REQUIRED ACTION: In the entries that follow, identify the line containing "Screen dimensions: 657x393" and return it together with all later lines, exactly as they appear.

[INFORMATION PROVIDED Boundary: Start]

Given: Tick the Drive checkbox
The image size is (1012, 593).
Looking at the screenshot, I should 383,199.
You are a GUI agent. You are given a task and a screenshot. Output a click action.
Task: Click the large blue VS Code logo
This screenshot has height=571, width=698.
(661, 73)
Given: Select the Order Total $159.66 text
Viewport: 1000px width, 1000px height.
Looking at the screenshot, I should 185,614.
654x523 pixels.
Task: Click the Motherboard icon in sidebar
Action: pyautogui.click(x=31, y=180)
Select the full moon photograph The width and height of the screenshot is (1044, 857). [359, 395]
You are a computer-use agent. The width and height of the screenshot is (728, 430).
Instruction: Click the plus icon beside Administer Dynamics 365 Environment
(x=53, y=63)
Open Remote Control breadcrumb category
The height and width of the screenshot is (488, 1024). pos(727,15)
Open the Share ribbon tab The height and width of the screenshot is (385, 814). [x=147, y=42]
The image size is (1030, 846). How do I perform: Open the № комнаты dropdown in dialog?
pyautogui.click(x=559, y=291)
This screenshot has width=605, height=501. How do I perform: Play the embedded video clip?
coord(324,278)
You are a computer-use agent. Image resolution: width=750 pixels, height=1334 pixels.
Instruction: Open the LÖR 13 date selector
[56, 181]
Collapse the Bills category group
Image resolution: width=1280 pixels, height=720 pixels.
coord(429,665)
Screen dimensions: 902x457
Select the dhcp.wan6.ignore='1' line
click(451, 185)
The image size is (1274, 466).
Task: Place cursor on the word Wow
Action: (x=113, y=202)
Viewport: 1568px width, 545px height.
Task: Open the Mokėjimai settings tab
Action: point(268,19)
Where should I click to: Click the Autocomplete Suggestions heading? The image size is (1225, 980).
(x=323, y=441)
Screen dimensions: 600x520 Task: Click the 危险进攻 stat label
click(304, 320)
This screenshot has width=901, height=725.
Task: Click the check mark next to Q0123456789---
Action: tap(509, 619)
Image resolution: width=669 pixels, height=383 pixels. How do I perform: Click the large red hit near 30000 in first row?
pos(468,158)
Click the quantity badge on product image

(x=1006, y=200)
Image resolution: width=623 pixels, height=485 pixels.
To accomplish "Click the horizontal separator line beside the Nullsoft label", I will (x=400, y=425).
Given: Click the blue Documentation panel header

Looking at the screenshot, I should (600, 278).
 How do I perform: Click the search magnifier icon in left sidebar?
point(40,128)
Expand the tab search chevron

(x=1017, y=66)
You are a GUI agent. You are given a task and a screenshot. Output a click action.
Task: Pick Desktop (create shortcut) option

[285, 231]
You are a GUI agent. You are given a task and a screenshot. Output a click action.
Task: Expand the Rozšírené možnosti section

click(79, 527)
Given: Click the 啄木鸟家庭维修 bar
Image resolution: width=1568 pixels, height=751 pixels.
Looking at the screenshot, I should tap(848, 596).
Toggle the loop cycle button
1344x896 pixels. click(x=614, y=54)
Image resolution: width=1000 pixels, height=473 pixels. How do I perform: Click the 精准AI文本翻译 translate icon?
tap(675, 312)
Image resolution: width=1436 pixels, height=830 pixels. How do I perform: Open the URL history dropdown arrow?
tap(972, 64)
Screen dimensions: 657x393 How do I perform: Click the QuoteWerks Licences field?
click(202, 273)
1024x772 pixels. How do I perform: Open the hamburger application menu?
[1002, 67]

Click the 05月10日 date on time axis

[INFORMATION PROVIDED Boundary: End]

RESPONSE AREA:
Screen dimensions: 657x393 How do I perform: Click the QuoteWerks Licences field?
click(202, 273)
1024x772 pixels. How do I perform: Open the hamburger application menu?
[1002, 67]

Click the 05月10日 date on time axis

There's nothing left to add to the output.